As I understand it, my idea would still reduce the number of additional IO operations, specifically on ext4 file systems, as quoted before:

My understanding is that the current implementation performs a stat call for every piece when moving it to the trash, and again when deleting it. If the metadata is not cached, which I believe is not the case in @arrogantrabbit’s setup, this could result in disk access for every call.

My idea is to utilize the file size retrieved during the retain process to calculate the prefix folder’s size and write it to a file. I assume that the size is retrieved during retain to update the used space and trash information.

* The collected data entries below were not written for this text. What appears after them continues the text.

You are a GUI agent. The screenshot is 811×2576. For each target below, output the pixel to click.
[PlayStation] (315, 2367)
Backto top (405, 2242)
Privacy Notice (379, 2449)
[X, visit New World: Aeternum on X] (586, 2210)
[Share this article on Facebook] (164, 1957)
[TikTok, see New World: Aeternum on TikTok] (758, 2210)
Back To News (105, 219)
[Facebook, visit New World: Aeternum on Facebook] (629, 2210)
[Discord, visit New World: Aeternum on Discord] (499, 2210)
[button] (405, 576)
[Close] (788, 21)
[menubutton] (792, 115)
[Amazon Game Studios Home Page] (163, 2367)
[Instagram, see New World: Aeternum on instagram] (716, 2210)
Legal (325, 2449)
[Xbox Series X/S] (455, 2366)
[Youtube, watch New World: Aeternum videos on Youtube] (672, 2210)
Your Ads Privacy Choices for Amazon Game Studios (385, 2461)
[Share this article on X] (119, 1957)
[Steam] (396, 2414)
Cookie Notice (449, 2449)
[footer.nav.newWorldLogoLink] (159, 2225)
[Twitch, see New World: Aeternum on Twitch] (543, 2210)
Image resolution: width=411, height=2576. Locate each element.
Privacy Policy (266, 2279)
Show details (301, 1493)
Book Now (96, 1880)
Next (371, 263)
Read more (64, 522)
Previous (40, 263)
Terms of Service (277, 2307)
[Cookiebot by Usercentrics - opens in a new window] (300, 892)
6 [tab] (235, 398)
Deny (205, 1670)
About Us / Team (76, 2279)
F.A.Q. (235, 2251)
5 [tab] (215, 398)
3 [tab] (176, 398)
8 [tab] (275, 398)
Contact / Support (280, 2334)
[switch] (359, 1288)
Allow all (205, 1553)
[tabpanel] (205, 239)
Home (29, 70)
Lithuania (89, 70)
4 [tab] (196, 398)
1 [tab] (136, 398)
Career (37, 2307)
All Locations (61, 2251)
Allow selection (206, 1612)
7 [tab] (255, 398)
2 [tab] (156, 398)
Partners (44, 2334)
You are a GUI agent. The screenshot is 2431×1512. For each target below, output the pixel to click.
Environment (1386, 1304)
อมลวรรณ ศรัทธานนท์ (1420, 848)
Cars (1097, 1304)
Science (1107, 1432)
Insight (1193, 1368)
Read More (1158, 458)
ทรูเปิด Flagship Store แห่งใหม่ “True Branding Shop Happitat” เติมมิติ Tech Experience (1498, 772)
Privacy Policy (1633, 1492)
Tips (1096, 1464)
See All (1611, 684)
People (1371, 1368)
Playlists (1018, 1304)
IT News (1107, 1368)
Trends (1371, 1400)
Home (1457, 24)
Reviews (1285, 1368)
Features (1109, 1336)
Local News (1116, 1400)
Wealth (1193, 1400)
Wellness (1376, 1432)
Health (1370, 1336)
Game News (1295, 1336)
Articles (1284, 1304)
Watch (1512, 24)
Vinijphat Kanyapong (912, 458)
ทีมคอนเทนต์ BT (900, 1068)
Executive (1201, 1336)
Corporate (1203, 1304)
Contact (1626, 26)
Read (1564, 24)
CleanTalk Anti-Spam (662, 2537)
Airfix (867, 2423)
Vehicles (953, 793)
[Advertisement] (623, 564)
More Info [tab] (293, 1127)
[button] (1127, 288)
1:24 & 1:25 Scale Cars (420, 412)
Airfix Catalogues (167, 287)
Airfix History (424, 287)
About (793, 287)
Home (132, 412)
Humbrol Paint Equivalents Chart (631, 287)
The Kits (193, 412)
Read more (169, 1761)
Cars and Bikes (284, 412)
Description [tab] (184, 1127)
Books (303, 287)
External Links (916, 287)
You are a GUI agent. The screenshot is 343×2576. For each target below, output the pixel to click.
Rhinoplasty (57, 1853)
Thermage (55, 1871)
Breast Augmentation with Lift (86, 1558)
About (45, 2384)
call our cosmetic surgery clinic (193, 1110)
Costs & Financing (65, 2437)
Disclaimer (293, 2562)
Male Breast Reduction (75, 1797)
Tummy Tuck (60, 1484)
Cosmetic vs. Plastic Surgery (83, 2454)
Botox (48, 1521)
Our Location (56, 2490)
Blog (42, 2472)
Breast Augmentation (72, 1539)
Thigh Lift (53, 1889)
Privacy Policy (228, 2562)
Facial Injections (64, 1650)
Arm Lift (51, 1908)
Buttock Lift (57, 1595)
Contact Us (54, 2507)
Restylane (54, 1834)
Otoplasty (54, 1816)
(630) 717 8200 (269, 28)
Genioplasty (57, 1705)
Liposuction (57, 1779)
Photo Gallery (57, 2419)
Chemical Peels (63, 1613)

For example, if retain process moves 30k pieces from a single prefix folder in blobs to a prefix folder in trash the current implementation would perform 30k additional reads and again 30k additional reads when performing deletion of the prefix folder. My proposal is to perform the inevitable 30k reads during the move, but also use the sizes already at this point to calculate the trash prefix folder’s size by summing the size numbers. Once the move is complete for the prefix folder, the total size of the trash prefix folder can be written to a file. Now when this folder gets deleted only one final read to retrieve its size to the file created earlier. This would give the total size of it that can be used to update the free space accordingly rather than performing 30k additional reads again.
In my view, this approach would spare 30k additional reads for a single prefix folder.